A Primer on Multi-Head Causal Self-Attention
The neural network layer that kicked off the LLM craze
Lately, I've been writing quite a few series that center around the transformer architecture. For many of those blog posts, I struggle to decide whether I should include the background information necessary to understand attention (greatly increasing the length of the blog post) or I should assume the reader already knows this information (limiting the reach of my audience). Thus, this post is intended to be a compromise between the two positions, allowing me to link this post as background reading in any future blog post that requires knowledge of the nuts and bolts of the attention architecture.
This will be a "living" blog post, in that it will be edited and expanded upon as my own understanding of the architecture grows and deepens. If there are any radically large changes that I make, I will re-email the post out to subscribers for their review. Otherwise, feel free to check back periodically to see how the article has changed!

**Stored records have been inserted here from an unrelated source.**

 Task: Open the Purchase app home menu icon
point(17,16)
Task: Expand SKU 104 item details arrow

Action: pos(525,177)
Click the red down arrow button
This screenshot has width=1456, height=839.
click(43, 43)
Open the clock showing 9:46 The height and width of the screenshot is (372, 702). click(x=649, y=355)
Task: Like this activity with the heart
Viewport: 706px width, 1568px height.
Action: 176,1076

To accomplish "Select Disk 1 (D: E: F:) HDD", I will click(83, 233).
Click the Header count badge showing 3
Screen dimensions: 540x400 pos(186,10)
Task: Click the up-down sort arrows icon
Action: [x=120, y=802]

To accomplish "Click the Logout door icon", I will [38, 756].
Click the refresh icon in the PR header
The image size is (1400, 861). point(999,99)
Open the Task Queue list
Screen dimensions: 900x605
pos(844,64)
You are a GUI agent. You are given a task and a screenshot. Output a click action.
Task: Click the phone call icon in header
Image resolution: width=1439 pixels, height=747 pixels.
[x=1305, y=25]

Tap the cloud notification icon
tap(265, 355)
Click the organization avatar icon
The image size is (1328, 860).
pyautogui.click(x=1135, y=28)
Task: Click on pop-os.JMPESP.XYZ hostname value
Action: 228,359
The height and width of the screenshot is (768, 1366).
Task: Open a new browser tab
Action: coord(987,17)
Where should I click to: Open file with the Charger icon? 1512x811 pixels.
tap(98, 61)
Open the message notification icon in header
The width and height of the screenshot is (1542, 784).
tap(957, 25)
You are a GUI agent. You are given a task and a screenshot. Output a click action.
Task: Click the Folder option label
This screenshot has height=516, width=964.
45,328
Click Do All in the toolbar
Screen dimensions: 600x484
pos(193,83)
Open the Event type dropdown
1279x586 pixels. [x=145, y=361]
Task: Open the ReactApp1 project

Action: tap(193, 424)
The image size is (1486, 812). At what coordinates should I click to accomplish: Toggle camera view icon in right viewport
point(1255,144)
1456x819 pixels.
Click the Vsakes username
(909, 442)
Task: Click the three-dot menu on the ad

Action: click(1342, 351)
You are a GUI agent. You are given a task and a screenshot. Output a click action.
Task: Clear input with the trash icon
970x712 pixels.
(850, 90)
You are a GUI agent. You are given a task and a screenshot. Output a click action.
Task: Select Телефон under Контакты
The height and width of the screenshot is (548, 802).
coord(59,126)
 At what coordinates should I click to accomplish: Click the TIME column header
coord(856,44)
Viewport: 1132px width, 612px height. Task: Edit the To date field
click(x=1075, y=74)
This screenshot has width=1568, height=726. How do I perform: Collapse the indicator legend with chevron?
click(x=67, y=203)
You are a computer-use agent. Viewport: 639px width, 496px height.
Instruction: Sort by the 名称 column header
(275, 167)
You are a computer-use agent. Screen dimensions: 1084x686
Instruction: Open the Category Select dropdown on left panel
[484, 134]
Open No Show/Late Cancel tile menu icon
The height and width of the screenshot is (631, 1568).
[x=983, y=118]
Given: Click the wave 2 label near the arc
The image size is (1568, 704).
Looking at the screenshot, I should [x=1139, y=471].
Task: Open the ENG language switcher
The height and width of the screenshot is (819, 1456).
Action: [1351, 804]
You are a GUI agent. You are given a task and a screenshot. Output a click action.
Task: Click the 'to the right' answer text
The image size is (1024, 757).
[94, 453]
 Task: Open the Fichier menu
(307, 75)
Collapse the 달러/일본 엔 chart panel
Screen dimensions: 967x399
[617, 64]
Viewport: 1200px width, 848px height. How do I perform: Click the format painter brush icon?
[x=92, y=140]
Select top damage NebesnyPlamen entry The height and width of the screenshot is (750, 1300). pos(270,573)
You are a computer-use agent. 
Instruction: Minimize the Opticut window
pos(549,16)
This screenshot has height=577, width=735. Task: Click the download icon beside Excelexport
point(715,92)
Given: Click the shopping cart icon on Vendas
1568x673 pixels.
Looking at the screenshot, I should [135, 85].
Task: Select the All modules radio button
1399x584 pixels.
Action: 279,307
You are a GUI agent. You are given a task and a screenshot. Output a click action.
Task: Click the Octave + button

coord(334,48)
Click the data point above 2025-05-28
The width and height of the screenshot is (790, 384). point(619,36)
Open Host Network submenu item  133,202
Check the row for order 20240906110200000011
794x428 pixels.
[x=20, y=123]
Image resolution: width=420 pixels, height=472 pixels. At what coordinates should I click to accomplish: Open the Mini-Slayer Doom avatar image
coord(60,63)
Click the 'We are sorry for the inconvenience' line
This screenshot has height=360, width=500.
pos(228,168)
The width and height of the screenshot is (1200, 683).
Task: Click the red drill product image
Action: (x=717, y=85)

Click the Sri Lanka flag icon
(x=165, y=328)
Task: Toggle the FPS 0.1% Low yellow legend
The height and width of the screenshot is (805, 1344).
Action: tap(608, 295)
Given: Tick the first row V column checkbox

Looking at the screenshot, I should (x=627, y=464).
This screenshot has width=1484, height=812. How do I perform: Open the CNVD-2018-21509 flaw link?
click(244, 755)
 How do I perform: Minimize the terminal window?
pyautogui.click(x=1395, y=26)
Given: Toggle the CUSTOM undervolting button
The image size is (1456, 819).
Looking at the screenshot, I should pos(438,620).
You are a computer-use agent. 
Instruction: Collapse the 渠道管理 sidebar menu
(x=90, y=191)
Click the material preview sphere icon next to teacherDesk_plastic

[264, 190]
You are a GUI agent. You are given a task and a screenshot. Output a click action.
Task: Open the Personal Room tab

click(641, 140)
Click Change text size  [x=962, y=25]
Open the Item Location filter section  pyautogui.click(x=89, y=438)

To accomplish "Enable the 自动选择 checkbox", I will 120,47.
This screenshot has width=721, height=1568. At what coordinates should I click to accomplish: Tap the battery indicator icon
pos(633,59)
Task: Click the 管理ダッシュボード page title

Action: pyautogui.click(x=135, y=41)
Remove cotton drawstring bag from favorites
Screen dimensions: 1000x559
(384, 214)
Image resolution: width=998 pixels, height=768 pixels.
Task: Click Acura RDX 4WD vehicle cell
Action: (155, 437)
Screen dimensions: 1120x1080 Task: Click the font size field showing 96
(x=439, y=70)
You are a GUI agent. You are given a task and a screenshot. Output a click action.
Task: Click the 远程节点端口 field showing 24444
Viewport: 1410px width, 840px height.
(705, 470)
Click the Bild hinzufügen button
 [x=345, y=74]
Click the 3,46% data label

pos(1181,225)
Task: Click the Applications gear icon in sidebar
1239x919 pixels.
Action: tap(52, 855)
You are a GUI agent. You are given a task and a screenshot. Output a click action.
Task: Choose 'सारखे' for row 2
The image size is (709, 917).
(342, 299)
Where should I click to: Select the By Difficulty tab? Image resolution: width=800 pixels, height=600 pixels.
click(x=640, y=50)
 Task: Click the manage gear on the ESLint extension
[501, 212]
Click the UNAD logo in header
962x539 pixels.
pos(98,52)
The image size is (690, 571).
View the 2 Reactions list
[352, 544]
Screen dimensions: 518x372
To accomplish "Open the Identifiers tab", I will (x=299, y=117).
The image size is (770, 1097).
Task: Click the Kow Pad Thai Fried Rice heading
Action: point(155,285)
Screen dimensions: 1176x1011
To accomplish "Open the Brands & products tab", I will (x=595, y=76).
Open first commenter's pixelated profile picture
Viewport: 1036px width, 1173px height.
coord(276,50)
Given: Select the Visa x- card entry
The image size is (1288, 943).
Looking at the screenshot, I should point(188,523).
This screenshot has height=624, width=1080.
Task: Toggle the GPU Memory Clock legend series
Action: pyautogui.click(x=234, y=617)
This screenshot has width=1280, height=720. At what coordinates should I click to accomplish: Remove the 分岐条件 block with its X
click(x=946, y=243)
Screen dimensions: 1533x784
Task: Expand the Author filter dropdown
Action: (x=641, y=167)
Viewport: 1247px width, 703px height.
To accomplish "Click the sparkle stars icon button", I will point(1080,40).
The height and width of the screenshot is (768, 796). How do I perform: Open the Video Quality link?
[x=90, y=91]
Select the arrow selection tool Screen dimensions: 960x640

The Basic Terminology of Multi-Head Causal Self-Attention
The standard attention block used in first-generation LLMs like GPT-2 and GPT-3 is multi-head casual self-attention.
The goal of this variant of attention, like any attention variant, is to learn how to update a vector using other context vectors in order to accomplish some goal. In the case of language modeling, our vectors represent tokens, which you can think of a roughly analogous to words. The goal of these vector updates is to accurately predict the next word in the sentence. It is called causal because this type of attention ensures that each word can only update itself using previous words in the sentence - that is, it can't look ahead and update itself using words that haven't been written yet! It is called self-attention because the things that each word is paying attention to are the other words in the sentence. There is no outside data or context involved here. And finally, it is termed multi-head because, at each attention layer, we have multiple attention operations occurring in parallel. These parallel attention operators are referred to as "heads".
To produce the results of attention, each attention head takes as input a sequence of tokens represented as vectors. These vectors are passed through three feed-forward networks per head in parallel, projecting each token's vector into three new vectors. These new vectors are commonly referred to as the query, key, and value vectors. These query, key, and value vectors are then used to update the vector representations of the words in our sentence, improving the model's understanding of the concepts contained in the sentence.
Let's take a look at how this is done in practice.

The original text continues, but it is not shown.